A tática do jogo sujo ficou tão banalizada que nem mesmo as autoridades escondem seus maus costumes. Em março do ano passado, num lampejo de sinceridade, a presidenta Dilma Rousseff revelou em um discurso feito na Paraíba sua filosofia nas disputas pelo poder: “Podemos fazer o diabo quando é hora de eleição”. Pelo que se viu nas últimas semanas, Dilma e outros candidatos cumprem à risca esse ensinamento. A falta de filtros morais no jeito de fazer política se manifesta desde a negociação das coligações, acertadas na maioria das vezes em função de mais tempo nos programas de TV, até a formação dos governos, definida em função do rateio de cargos em todos os escalões. “A ética brasileira foi cunhada pelo absolutismo, que centraliza os poderes do Estado, mas que por não ser um governo totalmente legítimo precisou cativar os setores que poderiam se rebelar.
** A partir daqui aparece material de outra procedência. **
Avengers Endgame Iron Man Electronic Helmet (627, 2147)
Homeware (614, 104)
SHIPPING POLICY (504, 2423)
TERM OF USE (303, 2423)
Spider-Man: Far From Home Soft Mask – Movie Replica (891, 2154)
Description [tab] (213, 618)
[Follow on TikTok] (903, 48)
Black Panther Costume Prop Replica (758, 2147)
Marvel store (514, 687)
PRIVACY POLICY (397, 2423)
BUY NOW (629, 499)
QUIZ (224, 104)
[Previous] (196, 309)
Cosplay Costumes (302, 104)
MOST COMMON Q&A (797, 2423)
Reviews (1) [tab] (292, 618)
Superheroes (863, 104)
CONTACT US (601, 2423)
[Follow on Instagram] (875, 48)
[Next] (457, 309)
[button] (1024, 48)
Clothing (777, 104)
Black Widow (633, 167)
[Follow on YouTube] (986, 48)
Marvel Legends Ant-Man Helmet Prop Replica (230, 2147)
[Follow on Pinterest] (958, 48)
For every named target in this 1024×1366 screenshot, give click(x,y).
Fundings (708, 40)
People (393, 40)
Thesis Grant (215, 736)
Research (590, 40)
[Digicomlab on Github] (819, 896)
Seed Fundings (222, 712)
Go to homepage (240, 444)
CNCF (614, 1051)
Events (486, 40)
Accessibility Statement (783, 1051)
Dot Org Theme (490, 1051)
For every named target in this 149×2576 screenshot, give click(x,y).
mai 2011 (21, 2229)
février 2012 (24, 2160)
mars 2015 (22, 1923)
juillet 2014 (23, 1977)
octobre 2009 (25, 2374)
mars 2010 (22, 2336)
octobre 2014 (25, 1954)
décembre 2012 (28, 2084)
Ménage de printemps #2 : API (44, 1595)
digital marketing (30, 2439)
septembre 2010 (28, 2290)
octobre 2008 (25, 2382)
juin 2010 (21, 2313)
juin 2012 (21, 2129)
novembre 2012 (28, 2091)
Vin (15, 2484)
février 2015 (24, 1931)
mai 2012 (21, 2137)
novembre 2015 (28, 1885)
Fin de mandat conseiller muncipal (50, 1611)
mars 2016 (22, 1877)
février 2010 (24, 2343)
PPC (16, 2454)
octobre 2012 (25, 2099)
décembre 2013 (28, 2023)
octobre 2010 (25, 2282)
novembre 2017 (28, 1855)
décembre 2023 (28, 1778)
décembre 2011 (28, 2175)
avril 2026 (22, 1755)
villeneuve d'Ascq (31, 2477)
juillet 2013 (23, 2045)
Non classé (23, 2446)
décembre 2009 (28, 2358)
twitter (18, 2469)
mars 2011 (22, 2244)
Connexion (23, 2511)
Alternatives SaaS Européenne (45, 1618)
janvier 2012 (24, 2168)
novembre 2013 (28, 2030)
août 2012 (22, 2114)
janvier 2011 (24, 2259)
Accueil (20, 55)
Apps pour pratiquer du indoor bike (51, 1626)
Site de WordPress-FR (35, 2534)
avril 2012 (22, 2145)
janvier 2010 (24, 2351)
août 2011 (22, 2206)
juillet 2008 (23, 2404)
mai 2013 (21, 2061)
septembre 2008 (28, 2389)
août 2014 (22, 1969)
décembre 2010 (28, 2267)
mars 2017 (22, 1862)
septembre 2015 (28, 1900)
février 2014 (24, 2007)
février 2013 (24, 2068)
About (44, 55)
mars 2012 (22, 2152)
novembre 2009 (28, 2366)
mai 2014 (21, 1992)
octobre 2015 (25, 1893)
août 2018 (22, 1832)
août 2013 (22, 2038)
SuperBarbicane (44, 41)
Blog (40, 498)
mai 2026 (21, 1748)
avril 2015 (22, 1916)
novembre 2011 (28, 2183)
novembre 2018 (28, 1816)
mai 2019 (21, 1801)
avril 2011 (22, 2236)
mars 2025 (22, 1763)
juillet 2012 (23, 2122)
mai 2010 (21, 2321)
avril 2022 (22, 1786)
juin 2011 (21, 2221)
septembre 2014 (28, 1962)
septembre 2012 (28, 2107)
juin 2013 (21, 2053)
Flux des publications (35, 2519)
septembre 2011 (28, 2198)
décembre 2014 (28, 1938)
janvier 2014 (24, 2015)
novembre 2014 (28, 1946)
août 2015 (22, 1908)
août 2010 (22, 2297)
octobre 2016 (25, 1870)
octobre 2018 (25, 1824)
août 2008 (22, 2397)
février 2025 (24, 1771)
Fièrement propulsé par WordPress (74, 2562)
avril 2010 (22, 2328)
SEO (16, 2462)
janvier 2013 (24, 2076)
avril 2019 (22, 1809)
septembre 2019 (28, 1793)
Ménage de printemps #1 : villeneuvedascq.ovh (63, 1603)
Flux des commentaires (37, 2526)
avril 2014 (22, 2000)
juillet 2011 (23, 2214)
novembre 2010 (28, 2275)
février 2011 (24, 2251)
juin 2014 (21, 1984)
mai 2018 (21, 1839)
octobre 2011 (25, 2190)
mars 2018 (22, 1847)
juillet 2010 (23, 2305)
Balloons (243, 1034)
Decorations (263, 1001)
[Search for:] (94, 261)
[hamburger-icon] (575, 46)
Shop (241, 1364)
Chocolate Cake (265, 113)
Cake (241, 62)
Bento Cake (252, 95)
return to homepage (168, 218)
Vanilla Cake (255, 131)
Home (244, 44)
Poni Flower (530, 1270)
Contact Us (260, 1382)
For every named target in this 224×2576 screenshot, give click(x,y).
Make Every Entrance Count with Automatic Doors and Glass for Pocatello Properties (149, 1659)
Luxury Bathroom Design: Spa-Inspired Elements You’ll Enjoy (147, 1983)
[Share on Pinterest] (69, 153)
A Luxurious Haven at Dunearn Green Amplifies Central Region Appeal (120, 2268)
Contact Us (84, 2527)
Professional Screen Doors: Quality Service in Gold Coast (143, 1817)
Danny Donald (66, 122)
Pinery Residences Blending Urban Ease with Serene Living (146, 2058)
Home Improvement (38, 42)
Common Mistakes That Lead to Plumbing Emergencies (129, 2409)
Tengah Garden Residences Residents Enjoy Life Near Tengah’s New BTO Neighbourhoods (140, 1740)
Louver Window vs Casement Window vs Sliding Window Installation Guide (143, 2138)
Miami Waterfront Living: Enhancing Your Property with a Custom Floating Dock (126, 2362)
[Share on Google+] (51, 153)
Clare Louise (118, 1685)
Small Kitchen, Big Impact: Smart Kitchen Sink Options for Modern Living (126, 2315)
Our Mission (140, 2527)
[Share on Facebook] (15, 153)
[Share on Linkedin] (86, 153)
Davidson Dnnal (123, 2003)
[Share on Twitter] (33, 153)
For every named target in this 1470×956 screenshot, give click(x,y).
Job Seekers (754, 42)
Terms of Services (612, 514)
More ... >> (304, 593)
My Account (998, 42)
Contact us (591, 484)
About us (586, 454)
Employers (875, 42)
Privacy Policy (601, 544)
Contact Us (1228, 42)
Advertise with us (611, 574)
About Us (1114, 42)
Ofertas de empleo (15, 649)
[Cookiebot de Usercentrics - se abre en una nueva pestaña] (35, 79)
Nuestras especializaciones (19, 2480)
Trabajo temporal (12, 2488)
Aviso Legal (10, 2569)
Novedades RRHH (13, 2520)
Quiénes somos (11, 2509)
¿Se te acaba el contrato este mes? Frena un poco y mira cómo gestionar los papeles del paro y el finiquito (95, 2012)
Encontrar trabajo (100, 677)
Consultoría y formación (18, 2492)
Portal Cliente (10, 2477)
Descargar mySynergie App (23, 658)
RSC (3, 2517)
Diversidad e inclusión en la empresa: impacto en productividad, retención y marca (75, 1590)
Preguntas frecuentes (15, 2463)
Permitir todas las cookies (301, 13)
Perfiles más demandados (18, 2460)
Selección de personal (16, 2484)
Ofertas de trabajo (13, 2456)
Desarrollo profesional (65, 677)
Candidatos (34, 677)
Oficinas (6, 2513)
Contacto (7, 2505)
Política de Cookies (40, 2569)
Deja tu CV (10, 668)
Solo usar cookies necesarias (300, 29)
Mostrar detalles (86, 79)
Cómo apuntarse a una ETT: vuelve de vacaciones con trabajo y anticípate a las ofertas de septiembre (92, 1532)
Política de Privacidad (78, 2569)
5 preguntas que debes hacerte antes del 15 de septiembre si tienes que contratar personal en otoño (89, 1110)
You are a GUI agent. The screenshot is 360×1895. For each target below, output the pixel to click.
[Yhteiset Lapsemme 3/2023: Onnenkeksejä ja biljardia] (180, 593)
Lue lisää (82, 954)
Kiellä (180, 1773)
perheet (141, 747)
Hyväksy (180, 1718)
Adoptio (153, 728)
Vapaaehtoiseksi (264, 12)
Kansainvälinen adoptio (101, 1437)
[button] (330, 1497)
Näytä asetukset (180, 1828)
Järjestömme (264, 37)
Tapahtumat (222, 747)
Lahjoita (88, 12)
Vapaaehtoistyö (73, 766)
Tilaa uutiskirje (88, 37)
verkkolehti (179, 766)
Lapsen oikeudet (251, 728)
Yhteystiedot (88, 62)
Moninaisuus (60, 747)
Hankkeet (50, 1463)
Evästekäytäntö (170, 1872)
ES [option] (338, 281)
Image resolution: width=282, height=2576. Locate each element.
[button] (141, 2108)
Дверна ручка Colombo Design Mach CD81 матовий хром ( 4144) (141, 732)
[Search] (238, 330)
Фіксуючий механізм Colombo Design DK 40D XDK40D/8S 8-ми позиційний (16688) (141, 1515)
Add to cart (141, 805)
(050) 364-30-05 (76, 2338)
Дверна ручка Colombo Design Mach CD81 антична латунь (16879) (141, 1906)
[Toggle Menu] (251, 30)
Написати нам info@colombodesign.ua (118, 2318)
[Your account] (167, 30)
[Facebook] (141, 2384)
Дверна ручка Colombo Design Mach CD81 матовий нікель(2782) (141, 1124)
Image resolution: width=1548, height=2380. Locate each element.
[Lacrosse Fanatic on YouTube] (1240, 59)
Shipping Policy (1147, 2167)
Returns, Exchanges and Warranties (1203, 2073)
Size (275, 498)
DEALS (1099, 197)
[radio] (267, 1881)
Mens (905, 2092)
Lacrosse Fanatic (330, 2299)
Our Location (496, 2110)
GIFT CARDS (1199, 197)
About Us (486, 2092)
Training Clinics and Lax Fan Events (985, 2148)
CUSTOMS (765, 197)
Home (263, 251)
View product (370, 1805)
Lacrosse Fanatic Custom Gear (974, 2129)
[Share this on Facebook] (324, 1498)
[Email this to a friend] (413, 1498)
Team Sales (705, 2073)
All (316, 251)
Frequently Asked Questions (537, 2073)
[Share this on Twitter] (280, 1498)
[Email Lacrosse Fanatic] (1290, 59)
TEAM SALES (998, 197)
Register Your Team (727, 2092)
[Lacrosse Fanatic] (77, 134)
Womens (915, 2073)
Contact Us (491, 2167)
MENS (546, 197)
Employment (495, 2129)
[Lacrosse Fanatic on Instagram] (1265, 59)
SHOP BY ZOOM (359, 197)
Daí nasceu a troca de favores e a venda de cargos”, afirma o professor da Unicamp Roberto Romano, especialista em filosofia política e ética.

01.jpg

Estudo elaborado pela ONG alemã Transparência Internacional situa o País
na 72ª posição entre 177 nações analisadas sob o critério de percepção de corrupção

Esse sentimento de subversão generalizada dos preceitos republicanos tem reflexos deletérios para a imagem do Brasil no mundo. O último estudo elaborado pela ONG alemã Transparência Internacional situa o País na 72ª posição entre 177 nações analisadas sob o critério de percepção de corrupção. Pelas projeções feitas sobre os resultados de 2014, a tendência é piorar essa classificação. “Há criminosos candidatos que não foram enquadrados pela Lei da Ficha Limpa, e escândalos como o da Petrobras impactam os avaliadores. Fica a impressão de que no setor público até os contratos de faxina têm esquema de corrupção e que sem propina nem o cafezinho é servido”, afirma Léo Torresan, presidente da Amarribo, associação que representa a organização alemã em solo brasileiro.
Os exemplos da falta de honestidade apareceram com força logo depois da primeira eleição direta para a Presidência. Em 1992, o então presidente, Fernando Collor, foi submetido a um processo de impeachment após ser alvo de denúncias de corrupção. No governo Fernando Henrique Cardoso, para aprovar a emenda constitucional que permitiu a reeleição de ocupantes de cargos executivos, deputados foram acusados de vender seus votos. Em 2005, no mais rumoroso caso de corrupção da história recente, os brasileiros foram surpreendidos com o “mensalão”, nome pelo qual ficou conhecida a transferência de dinheiro ilegal do PT para partidos aliados. O então presidente Lula se defendeu com o argumento de que se tratava de “caixa 2” de campanha, o que configura crime eleitoral, mas é disseminado por quase todas as legendas. O STF, porém, entendeu que se tratava de compra de apoio parlamentar. Com isso, foram parar na cadeia alguns figurões do PT, como o ex-ministro José Dirceu, da Casa Civil, e o ex-presidente do partido José Genoino.

02.jpg

A lista de escândalos com dinheiro público, no entanto, não escolhe partidos. No ano passado, os brasileiros souberam pela ISTOÉ que, no Estado de São Paulo, durante as gestões tucanas de Mário Covas, José Serra e Geraldo Alckmin foi montado um propinoduto em que autoridades, em troca de verbas para campanhas do PSDB paulista, usavam influência política para interferir na assinatura de contratos com as empresas Alstom e Siemens para a construção do metrô. Investigações identificaram pagamento de R$ 13,5 milhões só em propinas. No Distrito Federal, o então governador José Roberto Arruda teve a carreira interrompida depois de divulgadas imagens de um vídeo que o mostraram recebendo pacotes de dinheiro ilegal. O envolvimento no caso provocou a prisão de Arruda, por dois meses, na sede da Superintendência da PF em Brasília. Apesar da imoralidade das imagens, até três semanas atrás, Arruda liderava as pesquisas para governador. Ele só decidiu desistir da disputa depois que teve a candidatura impugnada pelo TSE com base na Lei da Ficha Limpa. Mais recentemente, irrompeu o escândalo da Petrobras. Em depoimento sob o regime de delação premiada, o ex-diretor da estatal, hoje preso, acusou parlamentares, governadores e ministros do governo Dilma de participação de um esquema de corrupção que sangrou os cofres da Petrobras em bilhões. O próprio delator admitiu ter recebido US$ 23 milhões de uma única empreiteira.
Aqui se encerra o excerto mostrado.